Religious right leader set on dissolving Amtrak
A leader of the religious right, Paul Weyrich, has devoted himself to a much different cause: he's spearheading the effort to eliminate Amtrak. Weyrich was the architect of a recent finding that Amtrak will not achieve financial self-sufficiency by a December 2002 deadline set by Congress. The Amtrak Reform Council's decision forces Amtrak to draft a liquidation plan although only Congress can put it out of business. The council has until February to design a restructured rail passenger system for consideration by Congress. Weyrich and other members are currently circulating ideas that include high-speed trains and focusing on connecting cities rather than long-haul routes. "He is a complete right-wing ideologue except on one issue-passenger rail and transit," Milwaukee Mayor John Norquist, a Democratic appointee to the council, told CNN.com. Though Norquist and others believe Amtrak should survive in some form, Weyrich is determined to dismantle the railway. "Amtrak is a fatally flawed institution," he told CNN.com. Since it's inception in 1970, the company has consumed more than $24 billion in subsidies, yet still can't stay solvent.
Worcester, Massachusetts
Cloning of human embryos draws much criticism
Advanced Cell Technology, Inc. (ACT) proclaimed Sunday that they had created human embryos through cloning, drawing criticism from President Bush and lawmakers and raising new ethical questions. ACT, based in Worcester, Mass. explained that the breakthrough in "therapeutic cloning" could lead to advances in fighting a variety of ailments, including Parkinson's disease and diabetes.
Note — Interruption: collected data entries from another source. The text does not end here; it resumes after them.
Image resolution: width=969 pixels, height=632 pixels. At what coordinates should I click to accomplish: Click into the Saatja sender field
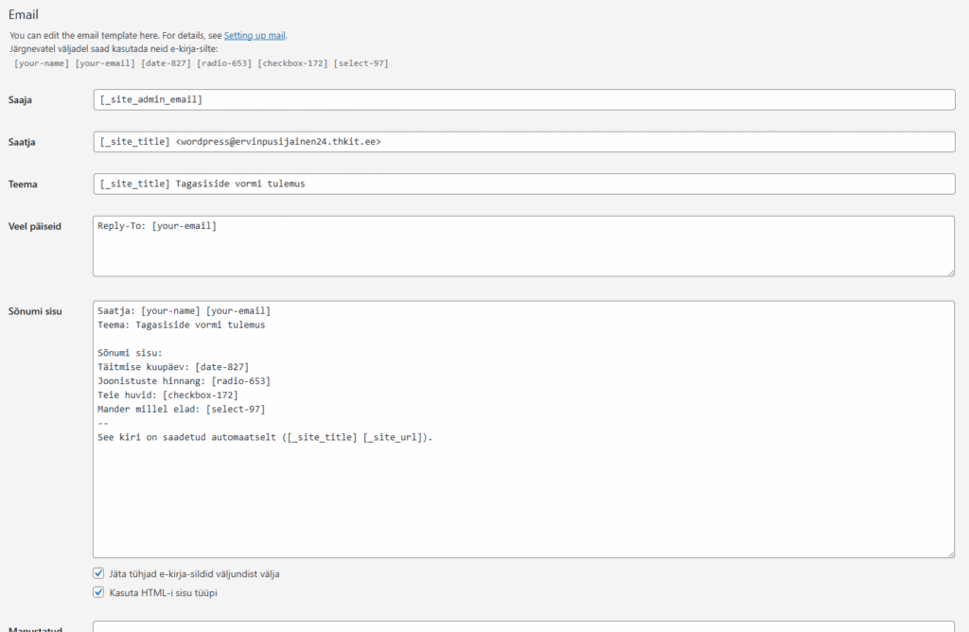(523, 142)
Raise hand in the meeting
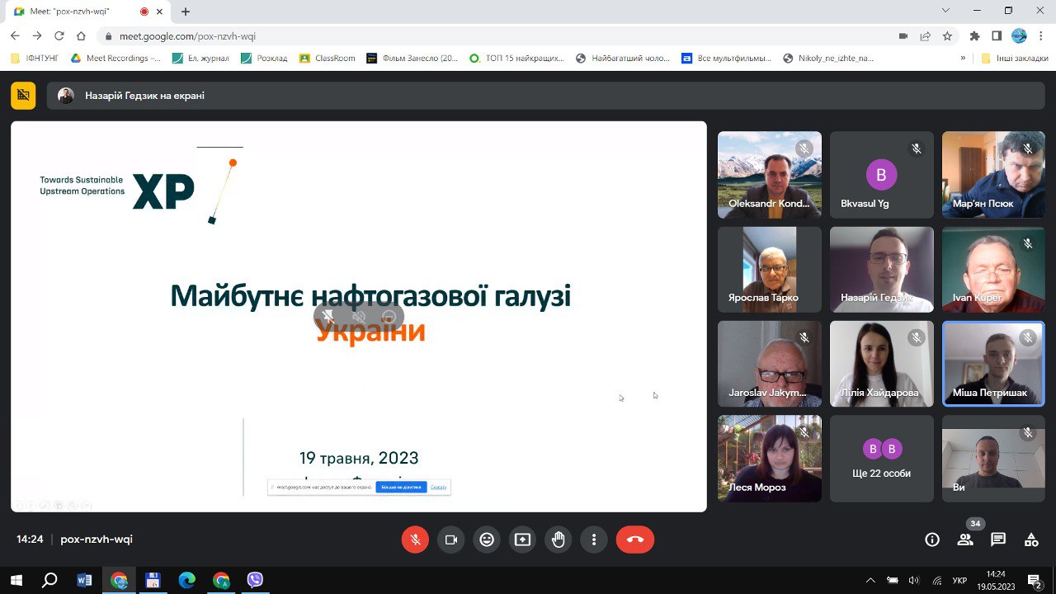Image resolution: width=1056 pixels, height=594 pixels. (559, 540)
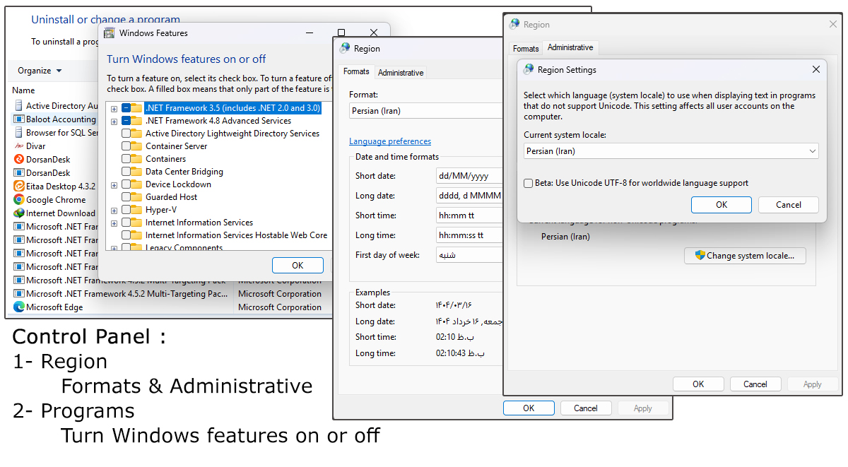848x467 pixels.
Task: Tick the Guarded Host checkbox
Action: 126,197
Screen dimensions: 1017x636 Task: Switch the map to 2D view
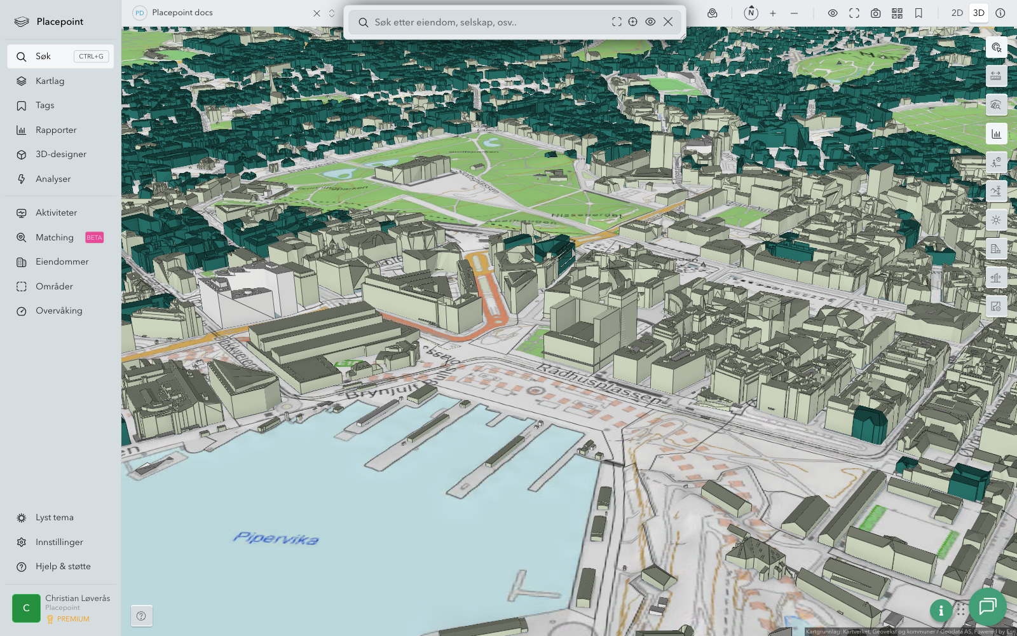tap(957, 13)
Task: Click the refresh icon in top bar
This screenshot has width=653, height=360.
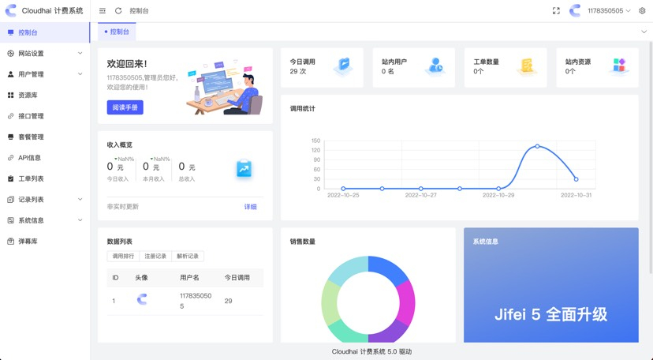Action: pos(118,11)
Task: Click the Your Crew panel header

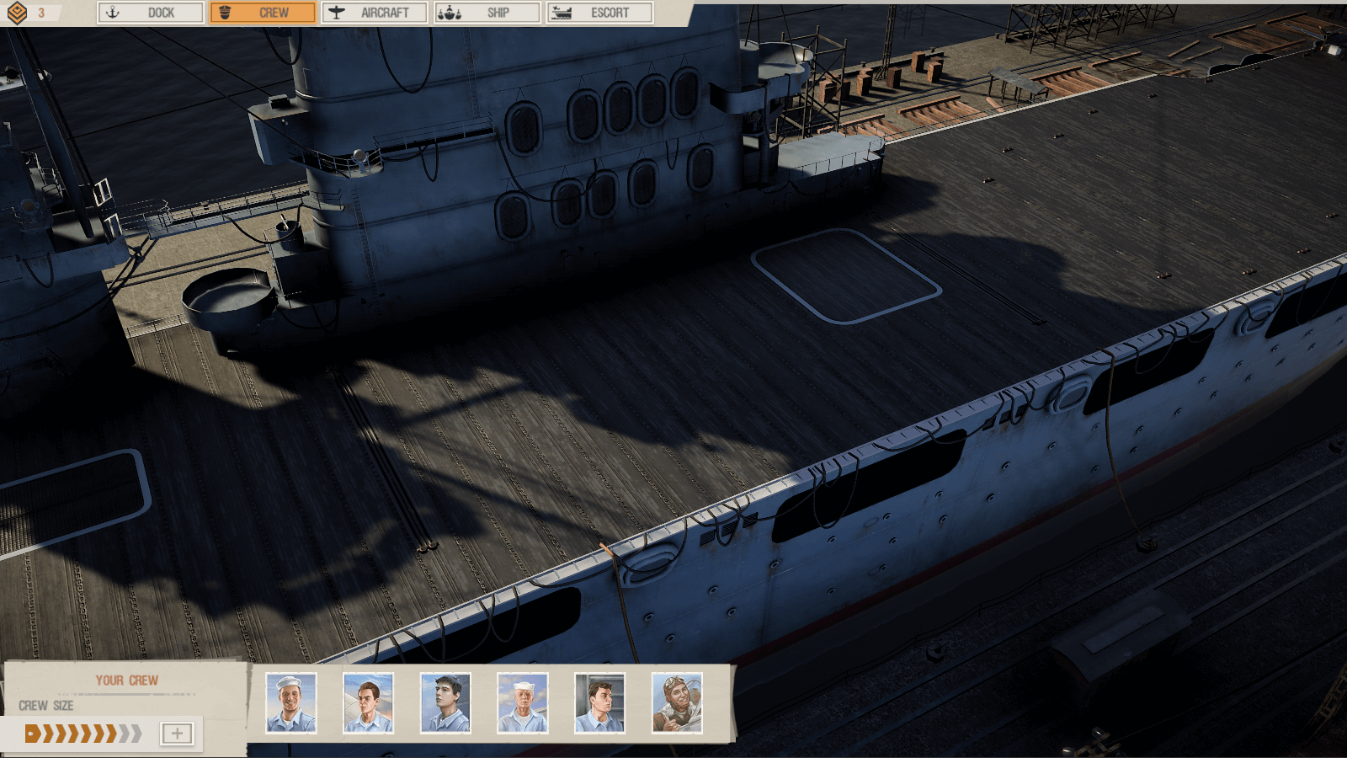Action: click(126, 681)
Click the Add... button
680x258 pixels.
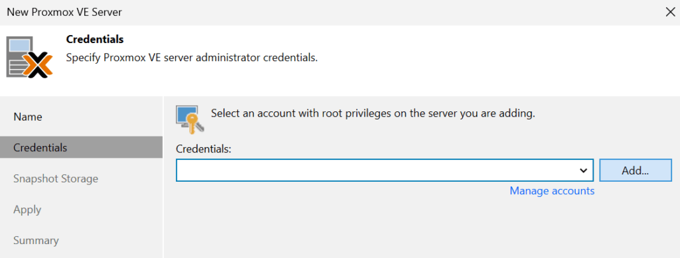click(636, 170)
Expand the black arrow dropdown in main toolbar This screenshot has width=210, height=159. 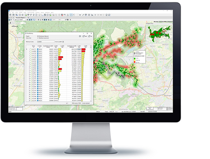(x=80, y=15)
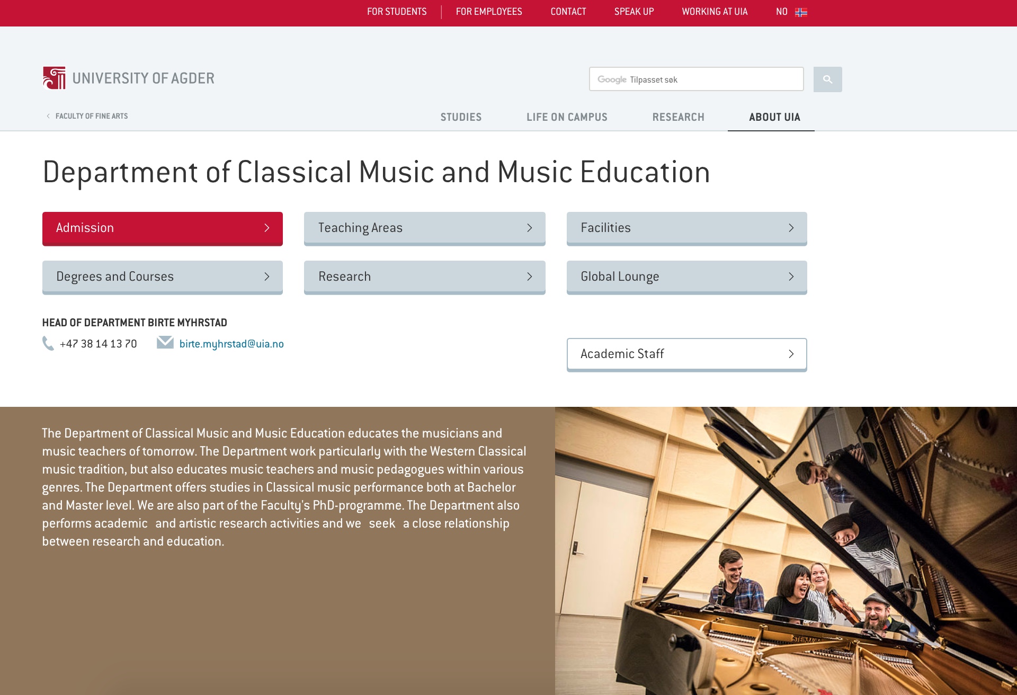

ACT reinforced that they have no plans or desire to produce a cloned human embryo. "The President has made it clear that he is 100 percent opposed to any type of cloning of human embryos," said a White House spokeswoman at a press conference. "The president supported the House legislation to ban human cloning which passed overwhelmingly." Clonaid, a controversial group that operates a secret lab outside the U.S., said Monday that it had created cloned human embryos before ACT. Clonaid plans to use these embryos to produce a clone. Clonaid, which calls itself a religion and believes extraterrestrial beings created life on Earth, has hinted that a woman could be pregnant with a clone by April, but they will give no timeline for the baby.